The U.S. issued the warning Thursday for several reasons, officials said: the approaching anniversary of the Sept. 11 attacks; an alarming rise in intelligence indicating that Al Qaeda operatives are scouting an array of targets; and an increase in terrorist attacks in Saudi Arabia, Indonesia and Iraq.

Meanwhile, the FBI is warning that terrorists might try to poison food or water supplies, and senior bureau officials said Thursday that Al Qaeda is determined to attack Americans at home even though the organization appears to have a relatively small presence in the U.S.

The FBI has not detected any individuals or cells actively planning attacks, such as those almost two years ago that killed about 3,000 people in New York and Pennsylvania and at the Pentagon. Most Al Qaeda operatives in the United States provide logistical support such as travel documents, recruitment and fund-raising, said Larry Mefford, the FBI's chief counter-terrorism official.

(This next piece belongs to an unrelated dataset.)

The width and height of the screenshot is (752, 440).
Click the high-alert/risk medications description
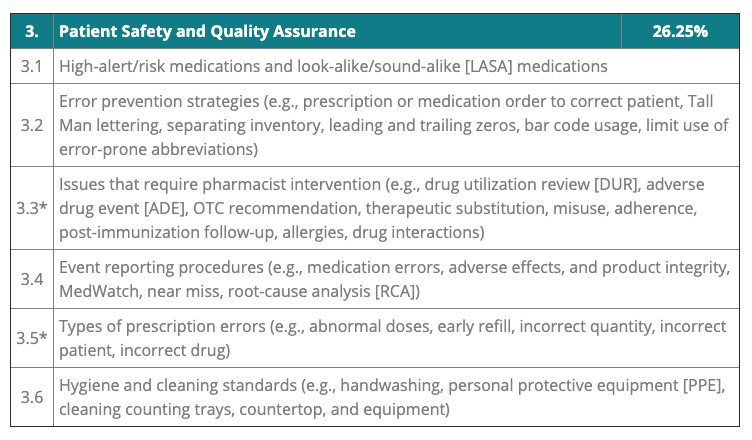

"My view is, it's very small but it does exist," Mefford said of Al Qaeda's U.S. presence. "Our concern continues to be what exists in the United States that we're not aware of."

Airline officials said that even before Thursday's warnings, they were expecting a light travel day on Sept. 11 because travelers avoid the date out of caution.

In a conference call with governors and state civil defense officials, Homeland Security Secretary Tom Ridge explained that while he was not elevating the threat level, "they should review and maintain their security procedures," Johndroe said.

"We remain concerned about Al Qaeda's continued efforts to plan multiple attacks against the U.S. and U.S. interests overseas," said a Homeland Security advisory that was sent to local authorities, airlines and critical industries and was also released to the public. "However, at this time, we have no specific information on individual targets or dates for any attack."

Mefford said Al Qaeda remains America's most dangerous terrorist foe because of the group's tenacity, patience and willingness to use tactics, including weapons of mass destruction, that demonstrate "they have no inhibitions and they have no rules."